Direction of writing is top to bottom, left to right. Each glyph has initial, medial and final forms. Final forms have a long descender, which serves as a word separator.
Several consonant glyphs are underdspecified between plain, plalatal or palatalised, and labialised consonants. Which sound is intended is indicated by the form of the following vowel.
As well as initial, medial and final forms, vowel glyphs also vary according to tone (high vs low) and plain, iotised and labialized variants. Iotised and labialised vowel glyphs do not indicate different vowel sounds, but indicate the required reading of the preceding consonant glyph. Rising tone is indicated by writing a low tone version of a vowel with a high tone version of the same vowel, and vice versa for falling tone.
The last row of the vowel chart, labelled ∅, contains glyphs that indicate that the preceding consonant is palatal/palatalised or labialised when there is no following vowel.

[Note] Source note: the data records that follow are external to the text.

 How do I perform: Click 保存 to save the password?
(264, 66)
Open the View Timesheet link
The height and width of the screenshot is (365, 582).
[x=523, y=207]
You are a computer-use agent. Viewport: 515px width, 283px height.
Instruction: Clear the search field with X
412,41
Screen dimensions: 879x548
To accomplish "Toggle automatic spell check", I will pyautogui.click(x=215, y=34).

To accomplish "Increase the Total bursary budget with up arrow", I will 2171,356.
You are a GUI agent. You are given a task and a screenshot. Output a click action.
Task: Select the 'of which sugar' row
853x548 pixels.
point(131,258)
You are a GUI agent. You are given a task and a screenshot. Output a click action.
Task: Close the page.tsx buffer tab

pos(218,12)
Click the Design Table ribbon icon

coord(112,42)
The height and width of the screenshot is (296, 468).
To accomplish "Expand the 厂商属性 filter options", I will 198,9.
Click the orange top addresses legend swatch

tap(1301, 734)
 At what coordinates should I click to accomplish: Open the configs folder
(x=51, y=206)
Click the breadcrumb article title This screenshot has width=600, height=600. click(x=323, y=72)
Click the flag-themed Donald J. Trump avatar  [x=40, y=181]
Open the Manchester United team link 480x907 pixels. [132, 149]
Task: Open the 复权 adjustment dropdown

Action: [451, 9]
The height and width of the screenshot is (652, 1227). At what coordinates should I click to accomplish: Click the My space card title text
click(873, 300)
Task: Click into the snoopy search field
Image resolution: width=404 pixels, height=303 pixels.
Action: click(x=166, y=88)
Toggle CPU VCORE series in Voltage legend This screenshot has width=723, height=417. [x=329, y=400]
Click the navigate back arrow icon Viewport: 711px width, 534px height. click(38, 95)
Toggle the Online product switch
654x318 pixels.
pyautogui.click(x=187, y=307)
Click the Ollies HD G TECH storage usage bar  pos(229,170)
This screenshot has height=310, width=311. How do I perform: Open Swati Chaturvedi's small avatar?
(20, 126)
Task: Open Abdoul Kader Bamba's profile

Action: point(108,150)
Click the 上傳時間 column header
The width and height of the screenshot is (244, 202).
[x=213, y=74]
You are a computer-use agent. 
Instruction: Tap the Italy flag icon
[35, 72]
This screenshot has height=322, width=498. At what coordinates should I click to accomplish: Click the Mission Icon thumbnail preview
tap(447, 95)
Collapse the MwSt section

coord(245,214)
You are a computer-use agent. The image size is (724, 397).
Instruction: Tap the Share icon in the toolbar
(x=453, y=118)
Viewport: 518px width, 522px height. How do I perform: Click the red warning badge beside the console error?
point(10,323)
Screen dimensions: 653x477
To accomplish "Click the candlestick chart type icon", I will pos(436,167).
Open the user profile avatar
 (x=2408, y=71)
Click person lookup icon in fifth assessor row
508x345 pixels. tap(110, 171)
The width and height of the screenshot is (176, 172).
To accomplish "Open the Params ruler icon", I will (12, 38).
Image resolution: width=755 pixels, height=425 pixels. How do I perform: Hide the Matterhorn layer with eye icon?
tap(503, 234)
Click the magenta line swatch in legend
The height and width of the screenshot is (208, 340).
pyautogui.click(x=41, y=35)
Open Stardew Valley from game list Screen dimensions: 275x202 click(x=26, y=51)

Pete later clarified his handwriting:
The rows in the first chart, of vowels, from top to bottom represent:
i (high tone)
i (low tone)
e (high tone)
e (low tone)
a (high tone)
a (low tone)
o (high tone)
o (low tone)
u (high tone)
u (low tone)
y (high tone)
y (low tone)
Across the page, the three groups of columns represent the plain, labialized and iotized forms of the vowels, and within each group the three columns are initial, medial and final forms.